How much tax Standard Bank, FirstRand, Absa, and Nedbank paid in 2024
South Africa’s ‘Big Four’ banks – Standard Bank, FirstRand, Absa, and Nedbank – have paid a combined R17.5 billion in tax so far in the current financial year.
This was revealed in PwC’s Major Banks Analysis for the first half of the 2024 financial year, which analyses the performance of South Africa’s biggest banks.
These four banks are responsible for the vast majority of deposits and loans in South Africa, as well as banking large businesses, government departments, and international corporations with local operations.
The banks achieved combined headline earnings of R56.8 billion in the first half of 2024 despite high levels of uncertainty in South Africa and globally.
“Within an environment shaped by elevated levels of uncertainty, South Africa’s major banks continue to demonstrate the durability of their businesses,” said Rivaan Roopnarain, PwC South Africa Banking and Capital Markets Partner.
“These results reflect a deep and continuing commitment to executing their strategies with precision while focusing on enhanced customer experiences and leveraging the strength of their franchises.”
The report showed that the major banks’ aggregate headline earnings grew 2.5% against H1 2023 to R56.8 billion.
This reflects the combination of resilient revenue growth across net interest income and non-interest revenue, supported by a decline in credit impairment charges of 6.3%.
The high-interest rate environment also constrained the growth of these banks’ loan books, with clients being unable to meet affordability criteria and more caution applied in extending credit.
These pressures should ease as interest rates come down, enabling the Big Four to grow their loan books strongly and benefit from increased consumer spending.
However, this will increase pressure on their interest income margins—the difference between what banks pay depositors and lenders—and decrease their profitability.
The graph below shows the Big Four’s individual earnings and tax bills for the first half of 2024.
Bank | Headline earnings | Direct tax paid |
Absa | R10.18 billion | R3.6 billion |
FirstRand | R18.92 billion | R5 billion |
Nedbank | R7.9 billion | R2.1 billion |
Standard Bank | R19.8 billion | R6.7 billion |
Roopnarain also pointed out that these banks are placing increasing attention on the rest of Africa as countries outside of South Africa continue to grow strongly.
The scale of these banks’ operations in African markets and the strong growth of these economies have made them an increasingly important part of their financial performance.
While the potential benefits are immense, operating in Africa also carries significant risks that threaten to minimise earnings growth in the short term.
Roopnarain said specific challenges come from increased foreign exchange volatility in key markets.
Foreign exchange volatility resulted in the Big Four banks holding on to foreign currency reserves, which increased to record levels, depressing financial performance.
Another major threat to these banks comes from far closer to home.
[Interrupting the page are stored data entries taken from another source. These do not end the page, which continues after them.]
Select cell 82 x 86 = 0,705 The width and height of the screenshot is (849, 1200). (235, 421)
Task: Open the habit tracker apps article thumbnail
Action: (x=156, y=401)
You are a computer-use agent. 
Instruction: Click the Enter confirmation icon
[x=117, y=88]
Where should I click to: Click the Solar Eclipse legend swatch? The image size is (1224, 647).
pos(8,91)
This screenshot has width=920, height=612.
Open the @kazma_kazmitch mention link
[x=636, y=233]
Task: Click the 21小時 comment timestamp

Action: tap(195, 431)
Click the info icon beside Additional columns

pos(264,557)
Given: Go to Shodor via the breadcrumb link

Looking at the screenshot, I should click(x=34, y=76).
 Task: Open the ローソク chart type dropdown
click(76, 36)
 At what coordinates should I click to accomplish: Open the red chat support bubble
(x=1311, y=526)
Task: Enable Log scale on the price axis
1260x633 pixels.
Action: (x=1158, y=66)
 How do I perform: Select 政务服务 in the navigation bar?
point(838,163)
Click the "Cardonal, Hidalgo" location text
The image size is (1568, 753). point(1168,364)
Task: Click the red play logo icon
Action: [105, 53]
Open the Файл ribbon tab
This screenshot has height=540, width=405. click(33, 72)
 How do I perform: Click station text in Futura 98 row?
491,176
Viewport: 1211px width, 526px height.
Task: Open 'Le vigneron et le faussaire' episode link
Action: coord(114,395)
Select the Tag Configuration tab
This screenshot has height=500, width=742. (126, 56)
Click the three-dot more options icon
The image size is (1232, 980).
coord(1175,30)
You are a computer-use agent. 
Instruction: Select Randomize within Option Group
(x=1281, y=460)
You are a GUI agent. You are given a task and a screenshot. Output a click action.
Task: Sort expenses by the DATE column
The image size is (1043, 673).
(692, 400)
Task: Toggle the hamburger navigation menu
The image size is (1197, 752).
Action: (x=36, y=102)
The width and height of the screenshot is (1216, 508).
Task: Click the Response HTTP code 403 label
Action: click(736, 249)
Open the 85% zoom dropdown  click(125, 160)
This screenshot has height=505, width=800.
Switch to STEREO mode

Declining interest rates are set to put increasing pressure on profitability.
A reduction in interest rates is expected to provide significant relief to consumers, result in increased spending, and stimulate economic growth.
However, banks face different challenges as they have benefited from higher interest rates in recent years.
Gary Davids, an investment analyst at Sanlam Private Wealth, said that these banks have enjoyed a strong recovery since 2020, with their earnings exceeding their pre-pandemic levels.
A major driver of this was the positive impact of elevated interest rates on their existing loan books, effectively increasing the margin on these loans and enabling these banks to generate substantial profits.
This tailwind has the negative impact of increased borrowers’ defaults, subsequently higher credit loss ratios for these banks, and a rise in bad debt.
This cycle has come to an end, with the Reserve Bank firmly into its cutting cycle, having reduced interest rates by a cumulative 50 basis points so far.
The pivot towards lower rates encourages borrowing and increased spending, giving businesses room to invest and expand.
However, this pivot is also expected to squeeze banks’ margins, negatively impact their profitability and change how they grow their loan books.
Lower interest rates immediately impact banks by reducing their net interest margins (NIMs)—the difference between what they earn on loans and what they pay on deposits.
In a falling rate environment, the rates banks charge on loans drop since many are variable-rate, prime-linked loans rather than fixed-rate loans.